The "Fu-Go" balloon bomb, was an incendiary device that was attached to a 33-foot Hydrogen balloon, and released from Honshu, Japan. Between November 1944 and April 1945, Japan released around 9,300 of these balloons, hoping they would make their way across the Pacific Ocean, and land in America in some capacity. Only about 300 of them were found, or observed in the U.S. and Canada, with at least one seen in Mexico.

On February 23, 1945, one of those balloons was slowly falling on West Michigan. WoodTV talked with Lawrence "Buzz" Baily, who was 8 years old at the time, and saw the balloon fall in Byron Township near the Kent and Allegan County Lines.

"Coming down real slow because there was just a little breeze. Just on a little angle. It went a half a mile before it hit the ground. You could tell by the damage of the balloon that an explosion had taken place."


Thankfully, the damage "Buzz" and his fellow 8-year-old friends saw on the balloon was an indication that the incendiary bomb aboard had already detonated, and posed no threat, other than maybe a little bit of property damage.

What makes this story kind of fun is, he and his friends gathered up the balloon after it landed and deflated, and they took it home. Because... WHY NOT, right? A giant balloon just lands yards from a bunch of 8-year-old kids.

Finders, Keepers! OF COURSE you're gonna take it home!

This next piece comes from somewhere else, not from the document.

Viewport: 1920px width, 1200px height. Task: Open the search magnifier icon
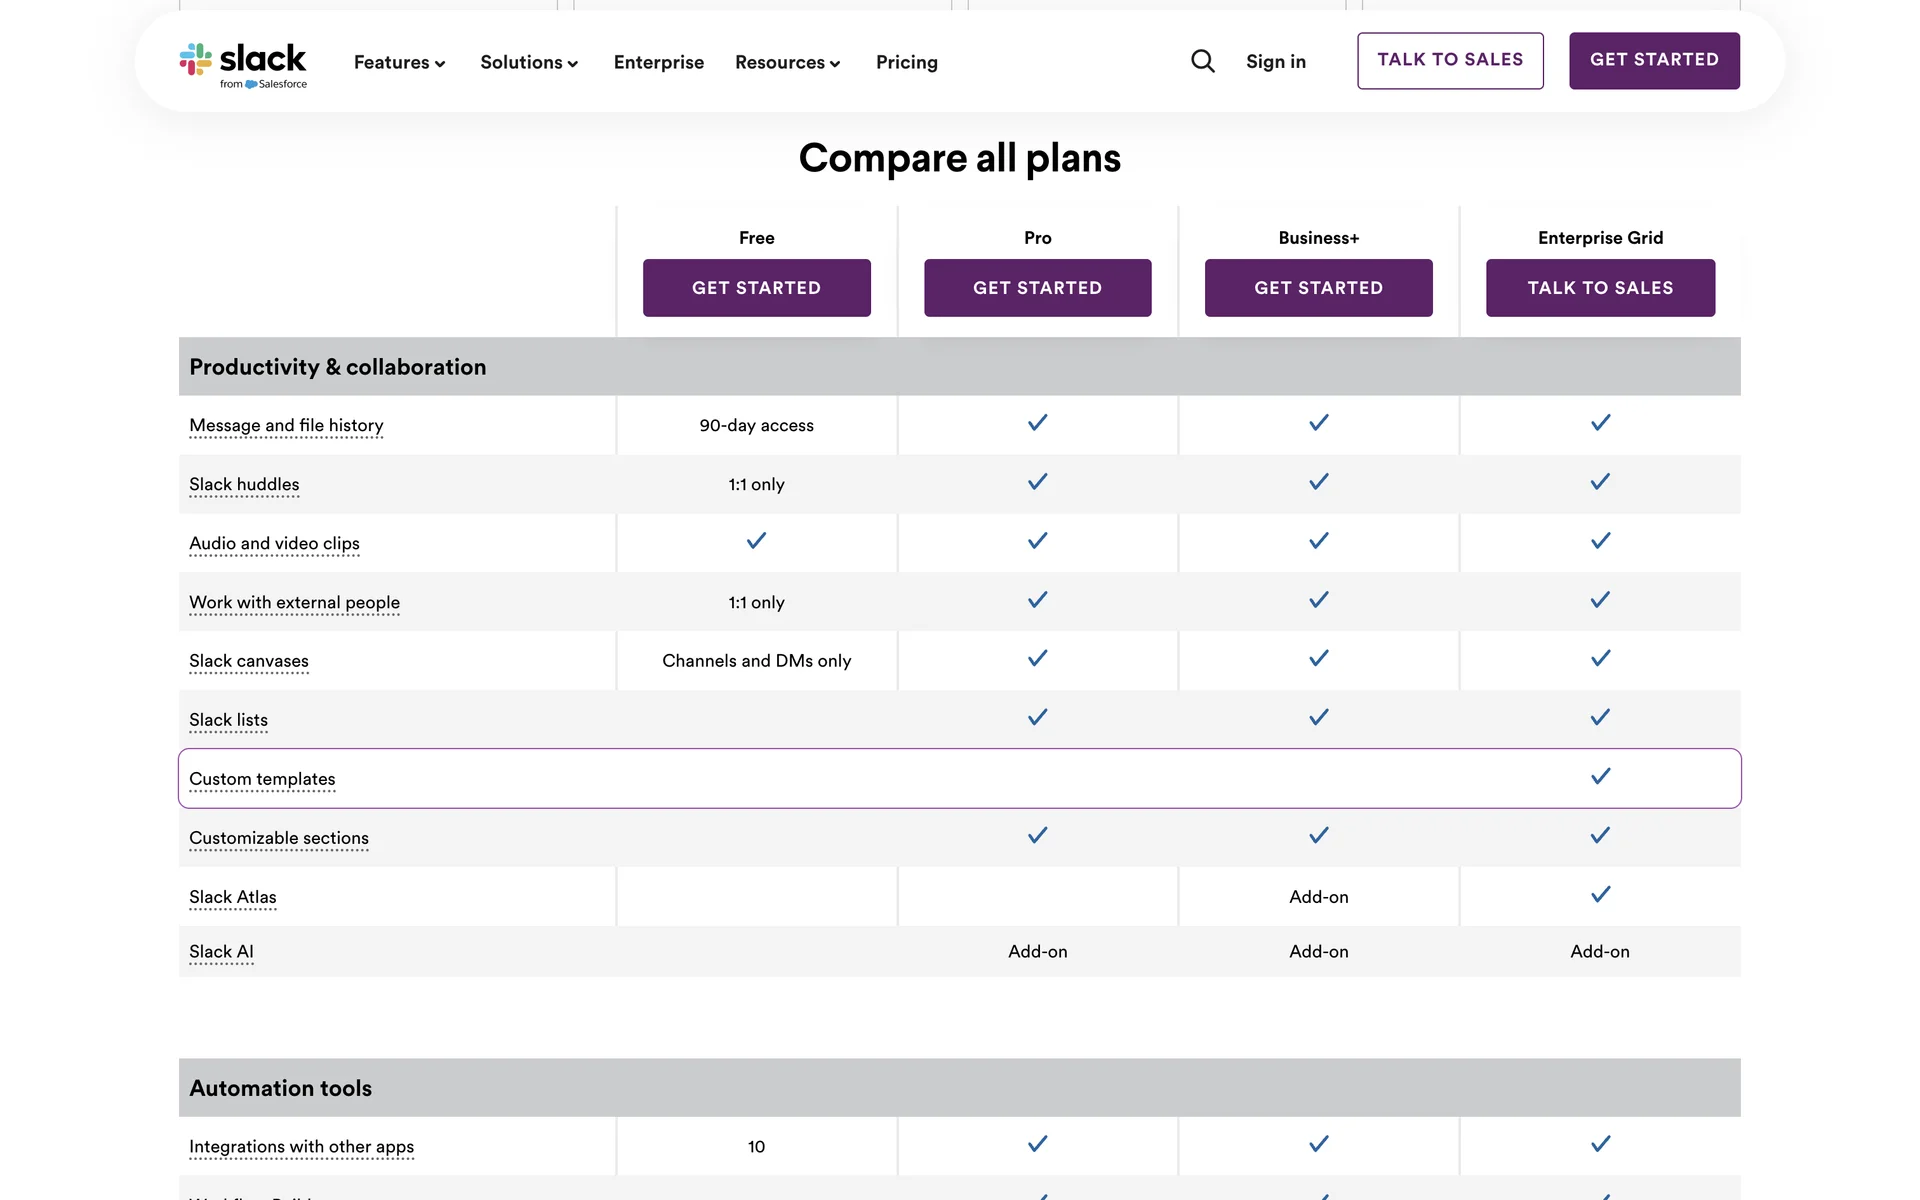pyautogui.click(x=1203, y=62)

The next day, though, the government came knocking, and the poor kid lost his balloon.

"They took that balloon and you couldn't ge tone bit of information out of them, and they advised everybody do not talk about this balloon at all."

So naturally, he told everyone.

That exact balloon is now stored in a box, on display at the Byron Center Historical Museum, and once in a while, they'll unfold it, and re-inflate it as a history demonstration.

Only one of the Fu-Go balloons caused any significant casualties in the U.S. That one landed in Oregon, and killed six people, less than three months after "Buzz" and his friends found their balloon.


Thankfully, for these recent sightings, it seems the balloons do NOT carry any explosive devices, but if you happen to see one of these floating objects in the air... probably best to keep your distance. And DO NOT try to shoot it down... that's just stupid.